I had practiced before my first vinyasa in years. The practice was so that my body remembered what it was like to be in down dog, adho mukha śvānāsana. For a bit, it felt strange even though I knew I was doing it right. The form was correct and yet it took a while for my body to readjust to it when I returned to the practice.
Returning to the practice. I had left yoga in 2015 after a traumatizing event. I did one practice at a Houston studio in 2016 and then never went back. Until now.
I don’t know what I went back to yoga. My logical brain said it was a way to deal with my depression, to quench my anxiety.
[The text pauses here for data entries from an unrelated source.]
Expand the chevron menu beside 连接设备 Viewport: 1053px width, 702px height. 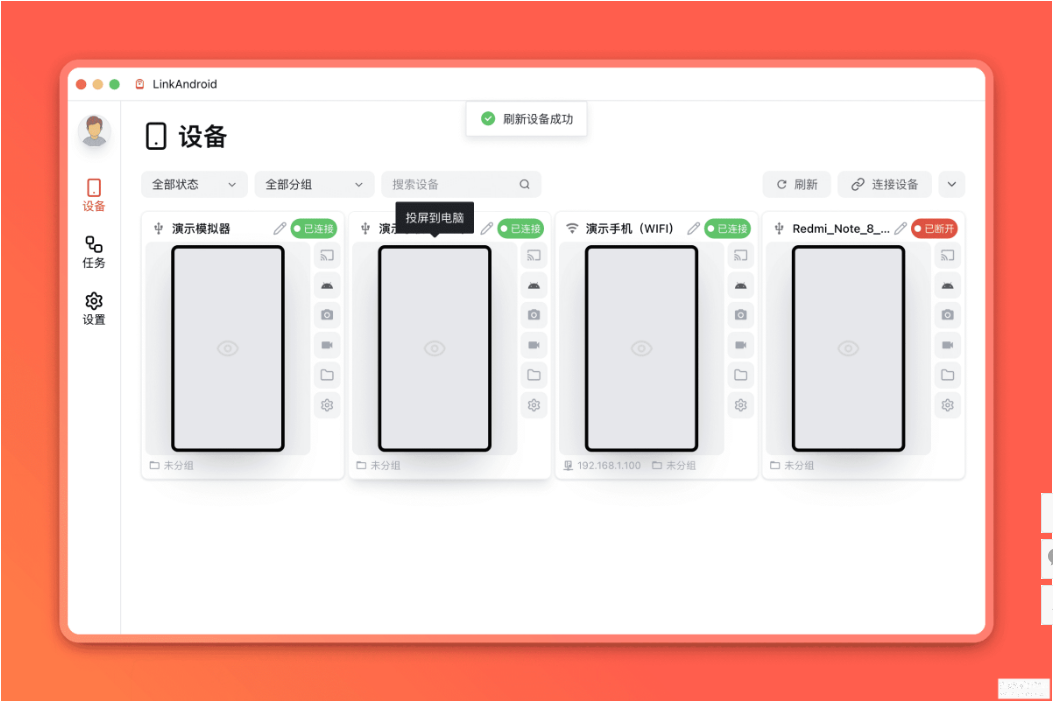point(952,184)
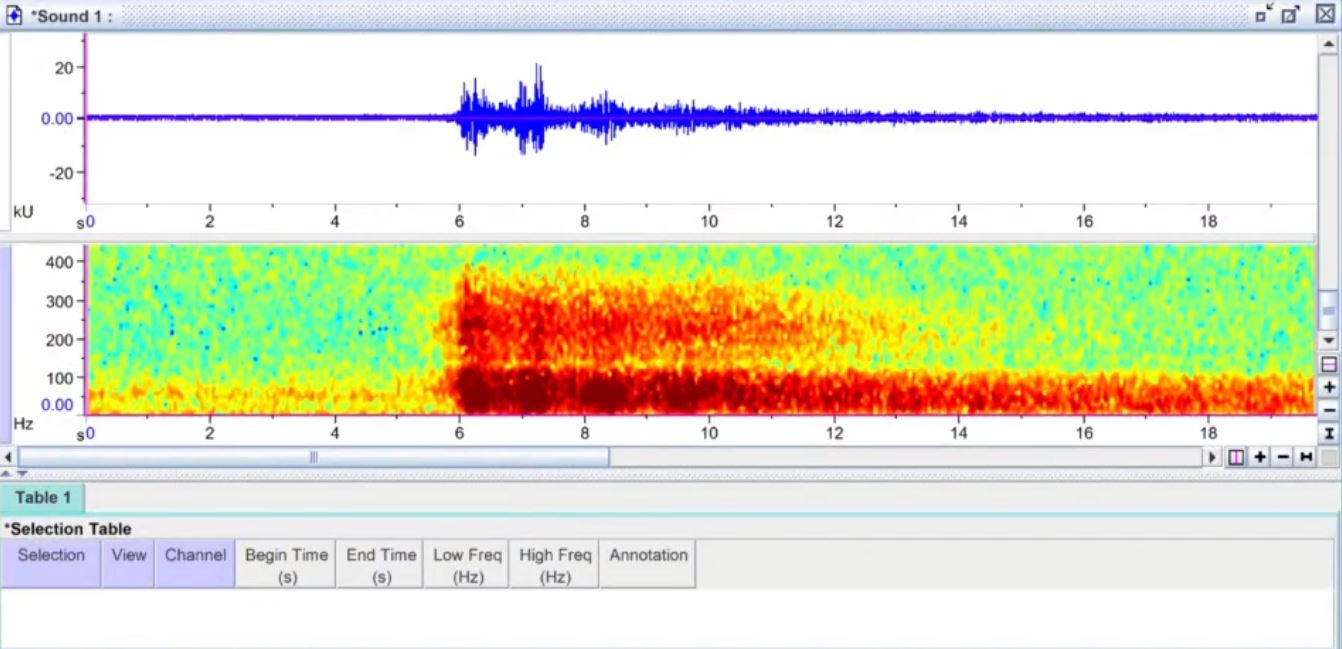Click the vertical scrollbar up arrow
Viewport: 1342px width, 649px height.
tap(1327, 46)
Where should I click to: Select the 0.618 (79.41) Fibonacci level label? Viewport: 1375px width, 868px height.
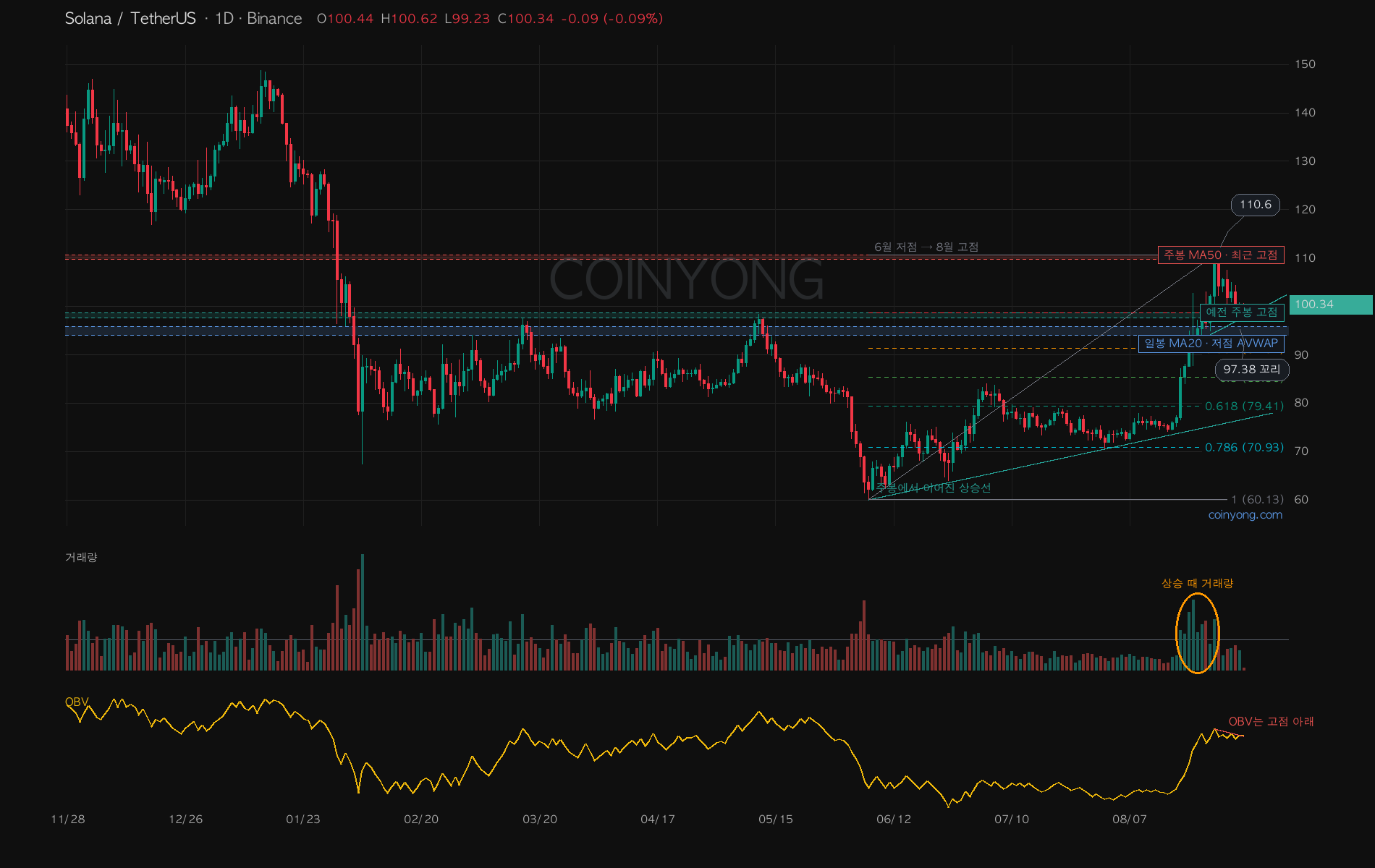(1244, 407)
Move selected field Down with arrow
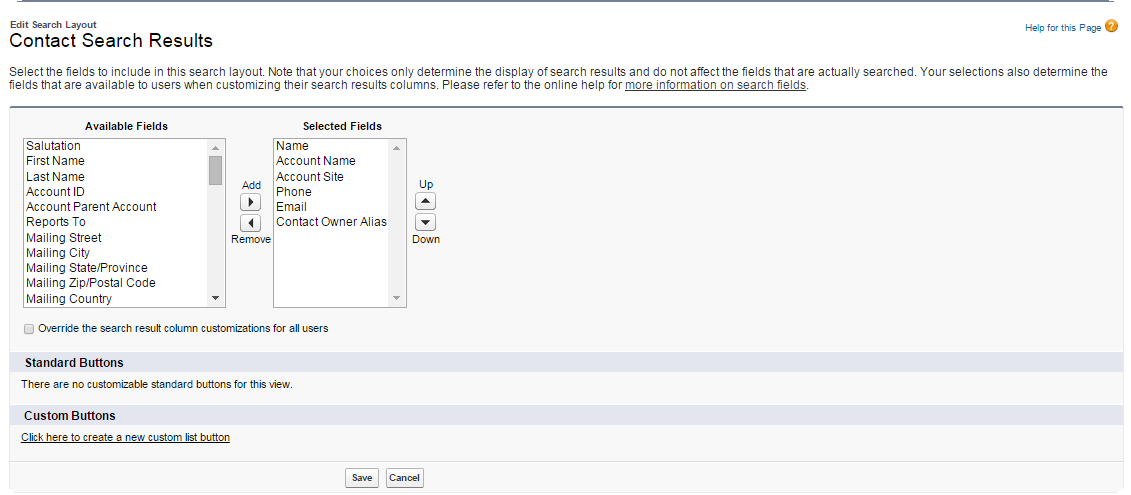Image resolution: width=1131 pixels, height=495 pixels. [426, 222]
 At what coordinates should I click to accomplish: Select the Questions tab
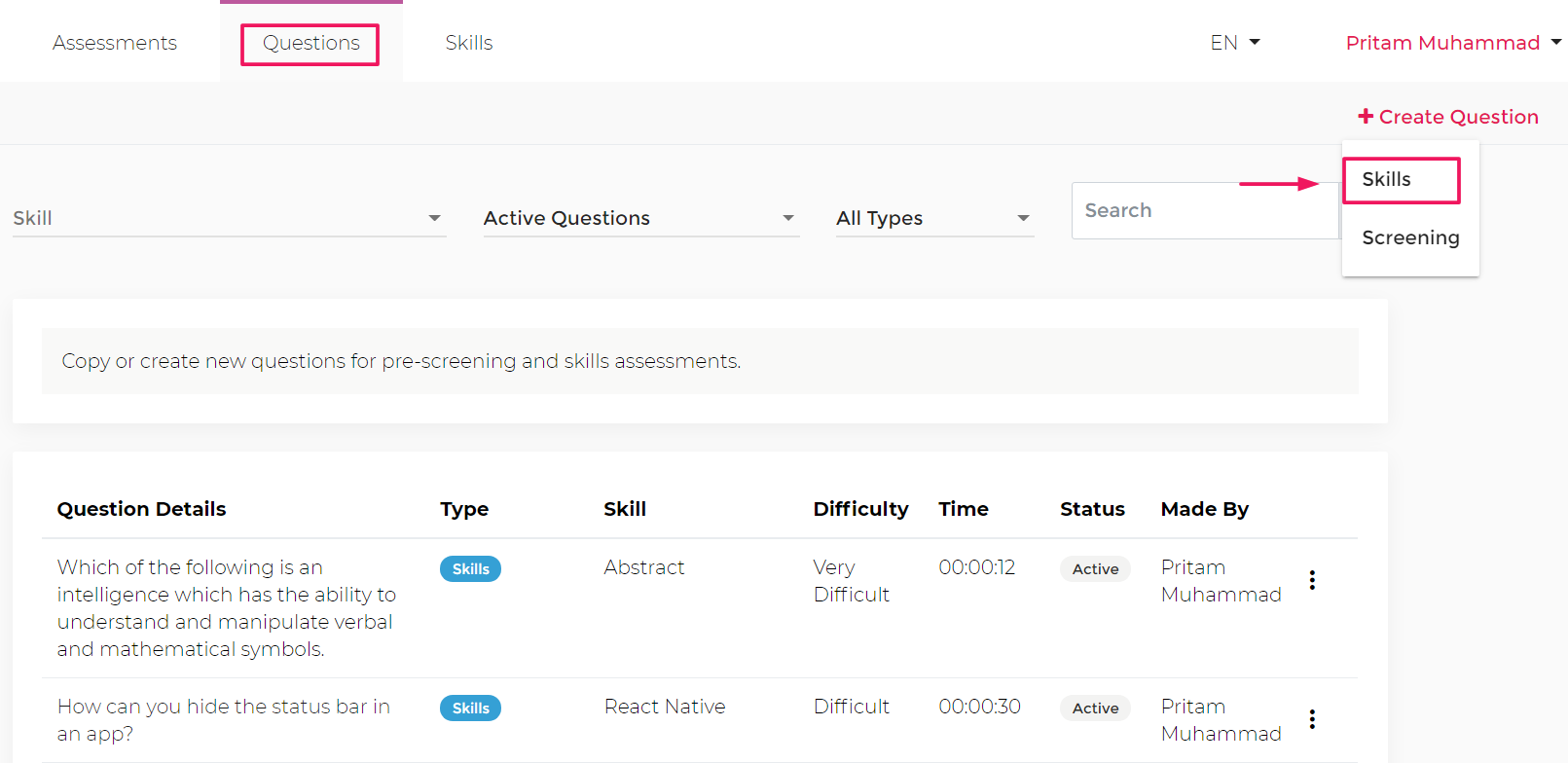[310, 43]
But I know better and know my brain doesn’t speak unless my heart wants it. Yes, I wanted to come back to the practice. Maybe as something to do during the summer time but I needed to return. So I did.
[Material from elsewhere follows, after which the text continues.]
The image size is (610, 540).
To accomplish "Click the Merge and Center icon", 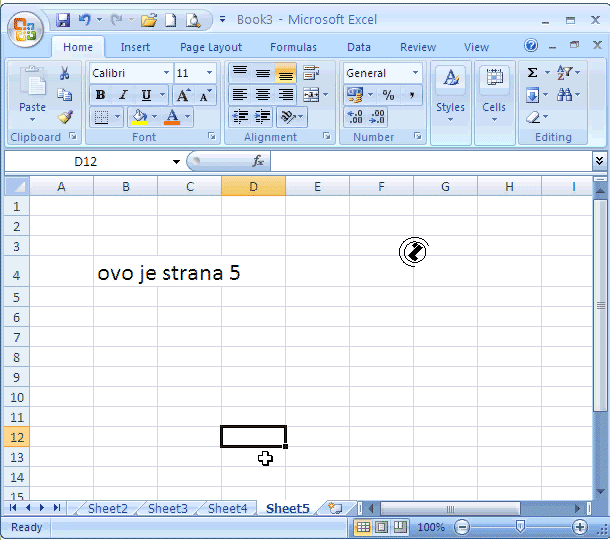I will click(311, 95).
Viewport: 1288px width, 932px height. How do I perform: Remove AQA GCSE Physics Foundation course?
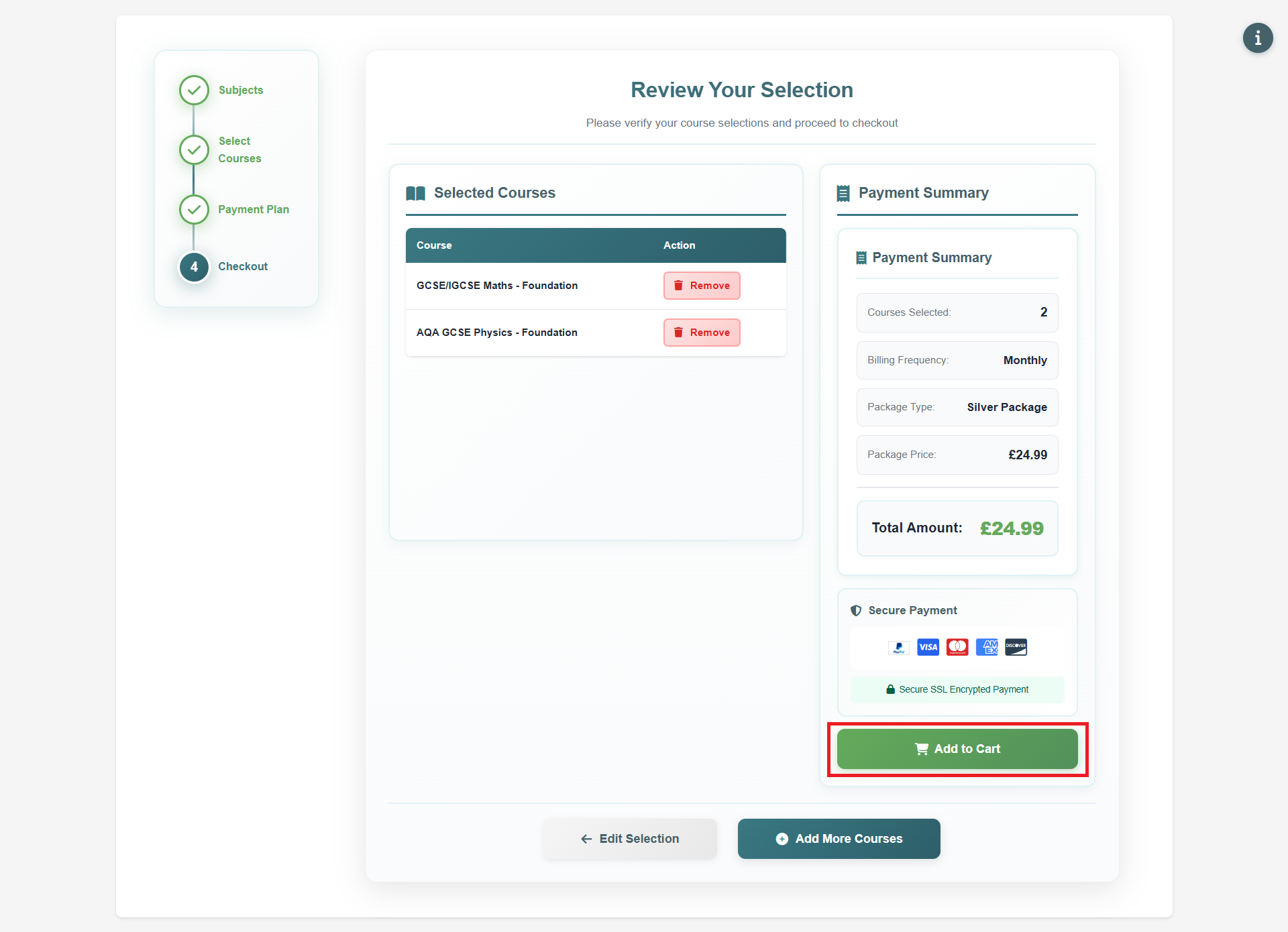coord(702,333)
But during a recent practice at a yoga event, I came face to face with a realization that I, me, this version of my body and brain, was a different person than the one who left it.
During the Melanin Yoga Project’s Carribean Night Rooftop Yoga, down dog felt heavy. I could not hold myself up.
I could not hold myself up.
While the old me would fight my way through it, knowing that this was part of the practice, to push past the discomfort and to take it as a life lesson, I just didn’t…
I didn’t fight through it. I couldn’t keep myself up. I couldn’t balance. I couldn’t do so many things that were easier for me then and I had fought through to learn and practice.
Reflecting back, was I afraid? Maybe.
I was afraid to come to that discomfort, look it in the eye and breathe through it. What a metaphor for life, I didn’t breathe through it and so I retreated from it, took my defeat in a way.
I know now that that’s the trauma that has followed me to the mat. The trauma, the residue from a dark time in my life. And while I feel amazing and don’t think like I use to, the fear of it is still with me. It’s in my arms when I do down dog, how something that was once so natural felt so odd now. How I found it difficult to hold myself up when I’ve had to retreat from parts of the world as a form of self-care care.
And knowing this, accepting them, reflecting is also self-care. Knowing that this trauma continues to follow me, even in a space I find so scarred — my mat. It doesn’t go away but it lessens.
But I guess that also comes with practice.